Sql-server – Index maintenance for AG DBs

availability-groupsfragmentationindex-maintenancesql serversql-server-2012

I wanted to get some opinions on the index maintenance we currently do at the company where I work. One of our production SQL 2012 clusters that consists of 4 nodes, with two instances on each, has multiple AGs which service some very heavy workloads. Some of the databases in these AGs are 2TB+.

We have a standard daily index maintenance routine that does the usual rebuild vs reorg depending on the fragmentation level, but we also only do reorgs in indexes that are over a certain size because we have seen issues with SYNC latency if these larger indexes were to be rebuilt. Once index maintenance has been performed we then update statistics etc.

This job can sometimes run up to 12 hours+ so it impacts on our critical business hours where we see peak traffic, so we really need to do something to alleviate this.

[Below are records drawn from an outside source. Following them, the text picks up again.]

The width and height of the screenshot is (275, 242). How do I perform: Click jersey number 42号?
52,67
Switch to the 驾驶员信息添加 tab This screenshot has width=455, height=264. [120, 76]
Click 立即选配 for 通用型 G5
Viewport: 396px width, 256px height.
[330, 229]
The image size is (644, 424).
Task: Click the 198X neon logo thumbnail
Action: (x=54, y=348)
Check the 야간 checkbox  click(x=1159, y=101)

I've seen quite a bit of commentary recently where it has been suggested that index maintenance isn't always required at all, and I suspect that may be the case for us where we are doing a reorg on large indexes that are only 5% fragmented.

I guess I'd like some ideas on how I could identify indexes where the level of maintenance we do daily isn't necessarily required, other than disabling it and observing the impact, if any.

Best Answer

You're not alone on seeing sync latency with AGs when doing index rebuilds. From Sean Gallardy's blog post SQL Server Index Maintenance – You’re Doing It Wrong (emphasis mine):

In the worst of the cases, which does seem to happen quite often, it can bring the entire server to its knees, causing long blocking waits, filling up the log, causing remote AG replicas to fall behind, among a large list of other items. This does have real and painful consequences.

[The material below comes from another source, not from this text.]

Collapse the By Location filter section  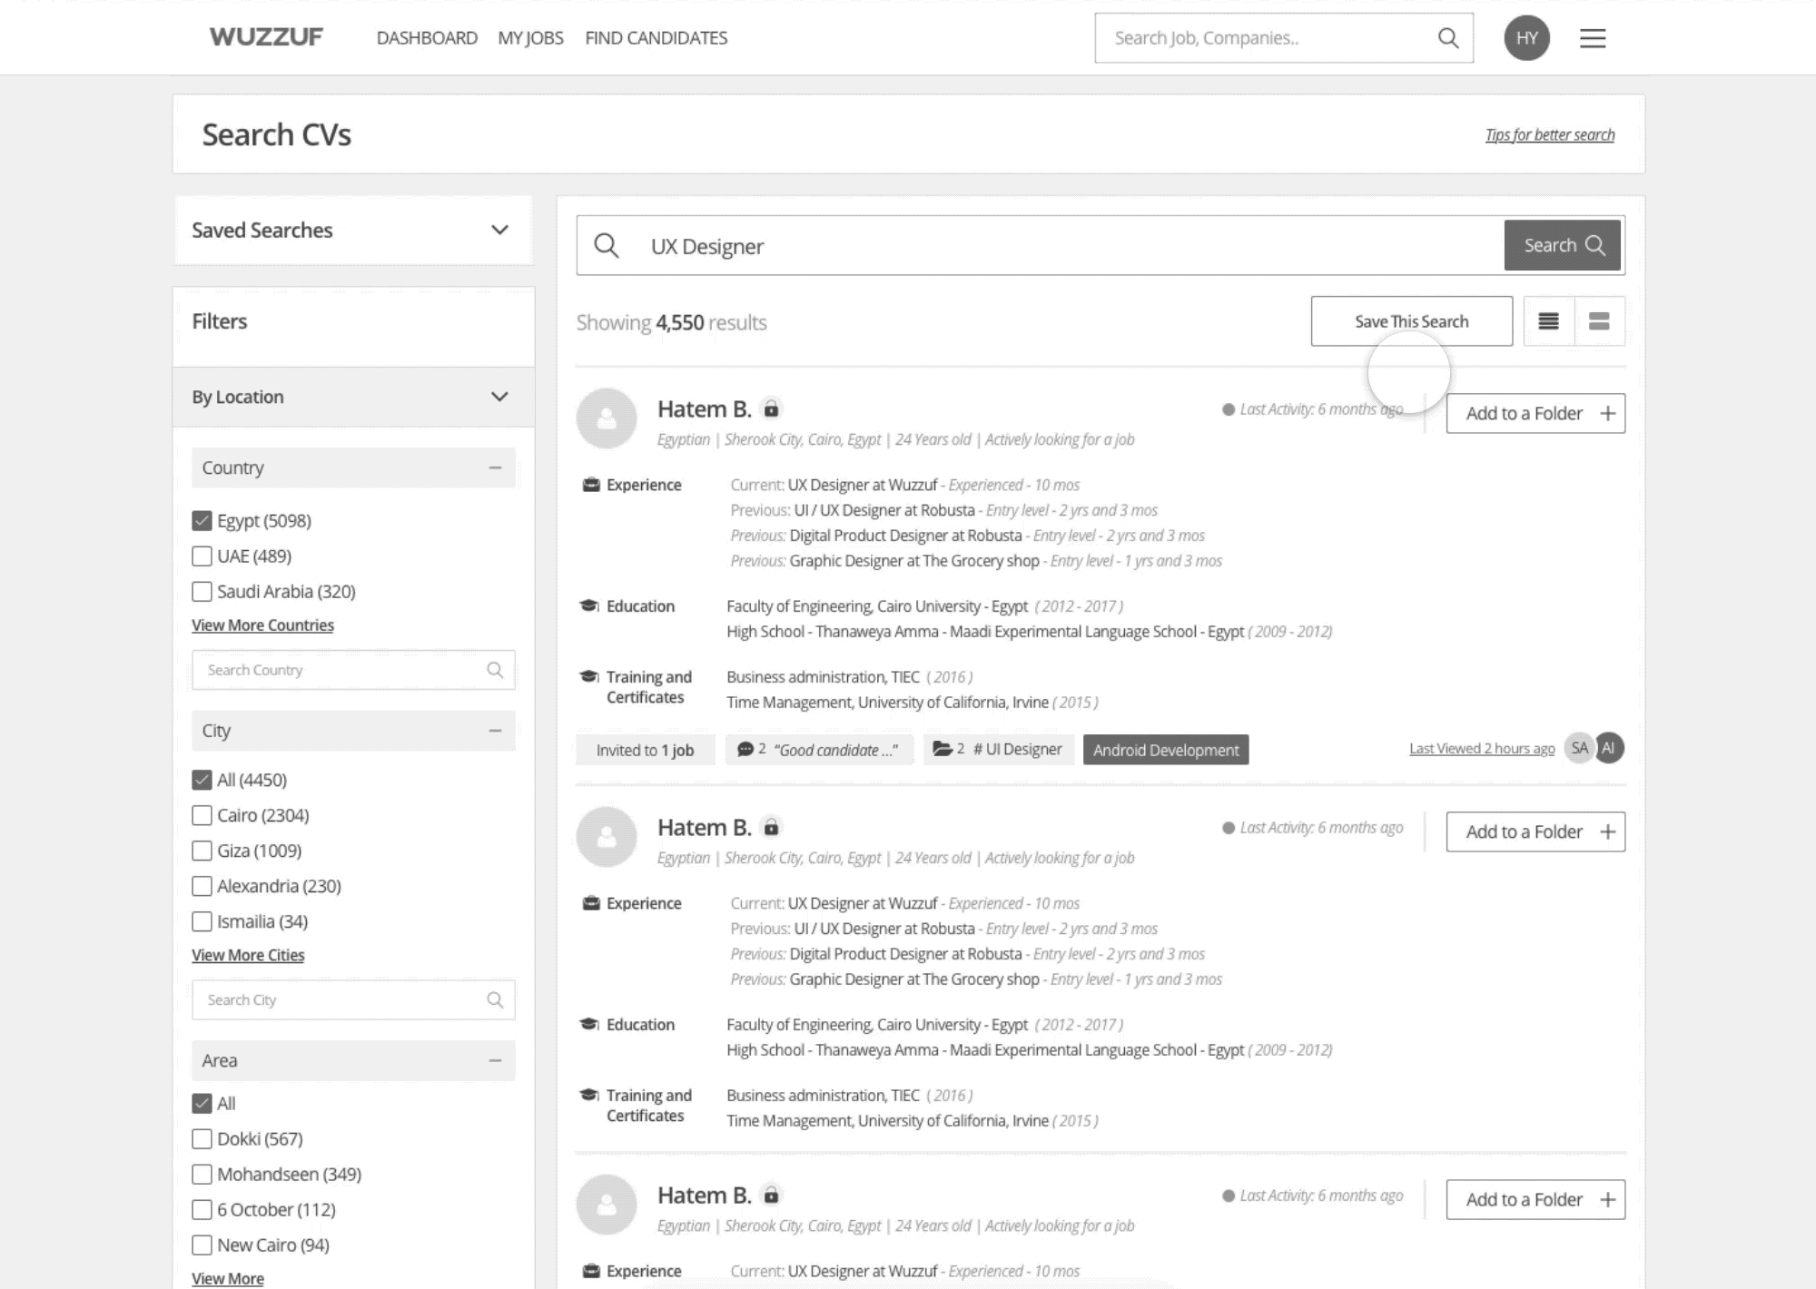pos(498,397)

Note that an important caveat mentioned in the comments of that post is that fragmentation can affect the performance of SQL Server's readahead mechanism, which is used heavily during large table scans (ETL loads, big reporting queries).

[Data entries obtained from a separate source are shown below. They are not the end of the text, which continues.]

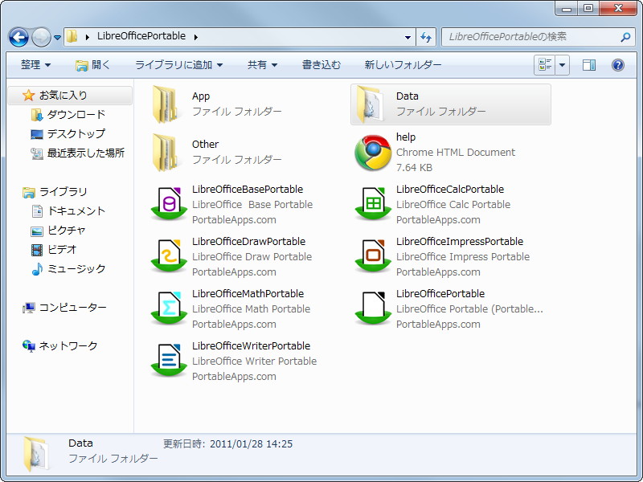The height and width of the screenshot is (482, 643).
Task: Select LibreOfficeDrawPortable
Action: pyautogui.click(x=169, y=254)
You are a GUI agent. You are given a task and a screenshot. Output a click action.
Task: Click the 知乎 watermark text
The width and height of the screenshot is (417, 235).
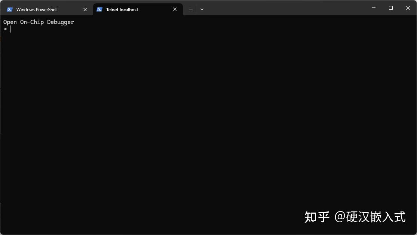click(x=316, y=217)
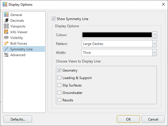Image resolution: width=168 pixels, height=126 pixels.
Task: Click the OK button
Action: [x=128, y=119]
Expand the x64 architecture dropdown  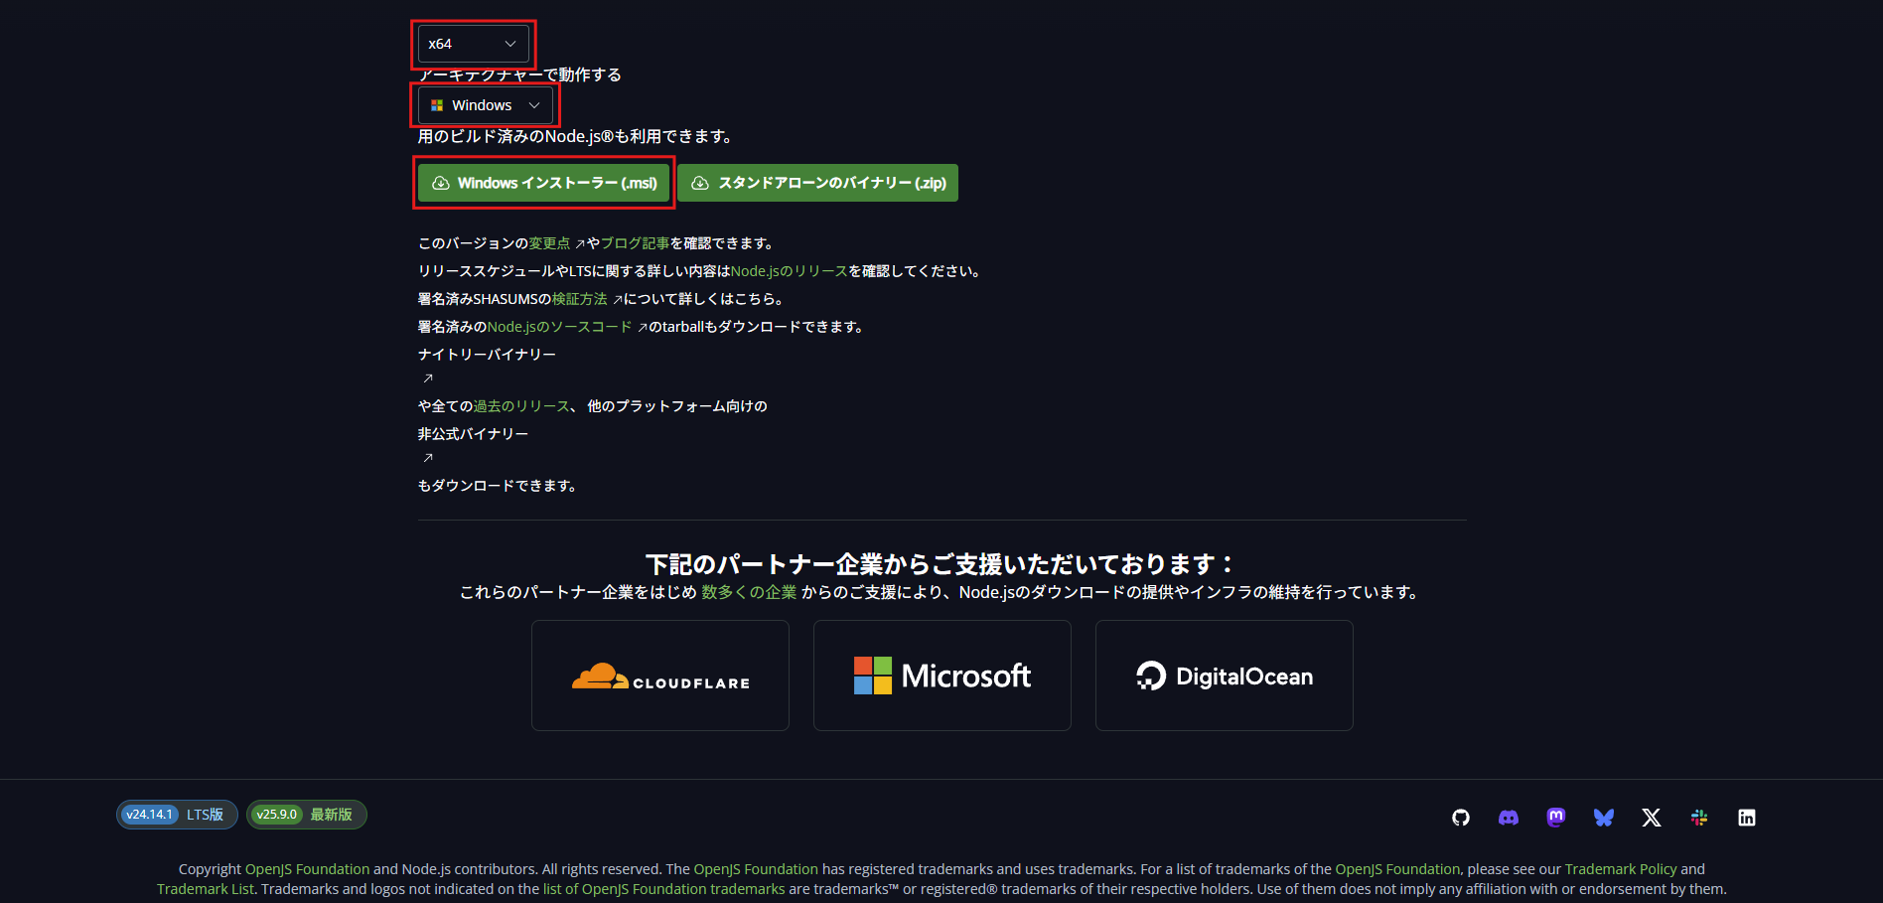pos(473,44)
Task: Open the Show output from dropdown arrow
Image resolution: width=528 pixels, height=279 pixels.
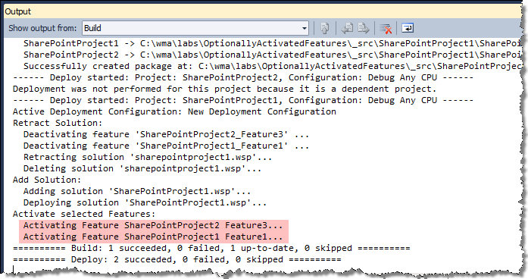Action: point(304,28)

I honestly like your suggestion of disabling maintenance and seeing what happens. You could disable it on just the very large tables, and see if there is any negative impact vs the gains you get in terms of shorter maintenance windows.

To comment on this specific statement in your question:

Once index maintenance has been performed we then update statistics etc.

FYI, rebuilding an index will result in statistics being updated for that index with FULLSCAN. So make sure you're not updating stats twice on these tables that are getting rebuilt.

You should also take a look at Erik Darling's blog post Because Your Index Maintenance Script Is Measuring The Wrong Thing. You could check avg_page_space_used_in_percent to determine if there are indexes where you can reclaim a lot of space (on disk and in memory) by rebuilding. This would probably be the biggest "win" from rebuilds.

On a related note, another of Erik's posts (What Metrics Does Rebuilding Indexes Improve?) points out some specific situations that might warrant an ad-hoc rebuild:

It’s my opinion, and you can take it or leave it, that index rebuilds should be reserved for special circumstances.

  • You deleted a lot of data
  • You need to change something about the index
  • You have a Heap with a lot of forwarded fetches

Unfortunately, there isn't an easy button here. Hopefully the links help inform your decision process though.